- Developer: Taito
- Publisher: Taito
- Platform: Arcade
- Release: JP: September 1981;
- Genres: Shoot 'em up, strategy
- Modes: Single-player, multiplayer
- Arcade system: Taito SJ System

= Space Seeker =

1981 video game

 is a 1981 strategy shoot 'em up video game developed and published by Taito for arcades. It was released only in Japan in September 1981 alongside Space Cruiser. Hamster Corporation released the game outside Japan for the first time as part of their Arcade Archives series for the Nintendo Switch and PlayStation 4 in June 2022.
==Gameplay==
Space Seeker is a hybrid of a strategy video game and a shoot 'em up.
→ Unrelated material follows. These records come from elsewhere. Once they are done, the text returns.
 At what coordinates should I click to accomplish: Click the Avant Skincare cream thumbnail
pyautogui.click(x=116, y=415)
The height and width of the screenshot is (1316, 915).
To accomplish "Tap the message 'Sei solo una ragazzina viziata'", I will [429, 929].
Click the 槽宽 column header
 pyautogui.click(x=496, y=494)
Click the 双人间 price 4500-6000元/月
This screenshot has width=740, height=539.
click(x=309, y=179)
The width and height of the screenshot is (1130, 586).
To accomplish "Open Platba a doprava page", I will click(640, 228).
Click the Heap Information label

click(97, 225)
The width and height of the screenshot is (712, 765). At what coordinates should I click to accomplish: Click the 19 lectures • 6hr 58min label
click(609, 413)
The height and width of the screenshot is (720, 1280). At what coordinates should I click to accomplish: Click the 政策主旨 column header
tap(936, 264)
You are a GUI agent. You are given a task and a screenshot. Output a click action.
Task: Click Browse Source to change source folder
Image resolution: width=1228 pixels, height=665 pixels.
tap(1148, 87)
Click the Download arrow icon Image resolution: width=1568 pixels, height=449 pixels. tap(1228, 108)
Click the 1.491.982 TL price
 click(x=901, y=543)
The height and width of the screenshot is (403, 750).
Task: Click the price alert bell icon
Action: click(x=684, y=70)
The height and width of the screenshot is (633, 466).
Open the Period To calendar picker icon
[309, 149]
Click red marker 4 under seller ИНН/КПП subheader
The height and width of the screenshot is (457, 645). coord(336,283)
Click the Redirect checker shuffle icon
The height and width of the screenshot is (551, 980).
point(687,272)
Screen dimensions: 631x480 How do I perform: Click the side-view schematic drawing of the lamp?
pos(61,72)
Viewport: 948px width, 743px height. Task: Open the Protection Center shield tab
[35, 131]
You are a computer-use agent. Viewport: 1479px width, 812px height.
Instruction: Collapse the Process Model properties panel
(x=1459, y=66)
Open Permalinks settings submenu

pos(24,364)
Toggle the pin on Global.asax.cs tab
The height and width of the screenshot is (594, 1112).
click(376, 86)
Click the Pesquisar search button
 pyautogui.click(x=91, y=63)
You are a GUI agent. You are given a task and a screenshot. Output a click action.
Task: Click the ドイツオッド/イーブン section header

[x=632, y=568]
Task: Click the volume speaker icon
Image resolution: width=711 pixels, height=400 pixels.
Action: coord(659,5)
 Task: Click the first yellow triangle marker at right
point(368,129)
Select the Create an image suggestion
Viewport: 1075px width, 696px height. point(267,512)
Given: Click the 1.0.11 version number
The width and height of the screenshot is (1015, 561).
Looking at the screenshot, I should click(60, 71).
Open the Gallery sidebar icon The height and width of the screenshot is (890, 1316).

The player controls a spaceship during an alien invasion of a planet. In a top-down view, the player can select the area they land on with a cursor to intercept alien attacks and stop them from attacking ally bases. The game's levels alternate between a first-person rail shooter and a horizontally scrolling shooter format. In the rail shooter levels, the player shoots aliens in front of them, moving guns side to side in a similar manner to a fixed shooter; the player cannot be harmed by enemies in these levels. In the scrolling shooter levels, the player defeats enemies as they navigate levels and avoid enemies and obstacles in the manner of Konami's Gradius series. When all enemies on a planet are destroyed, the player is sent to another planet with different levels; the game ends when the player character loses all lives.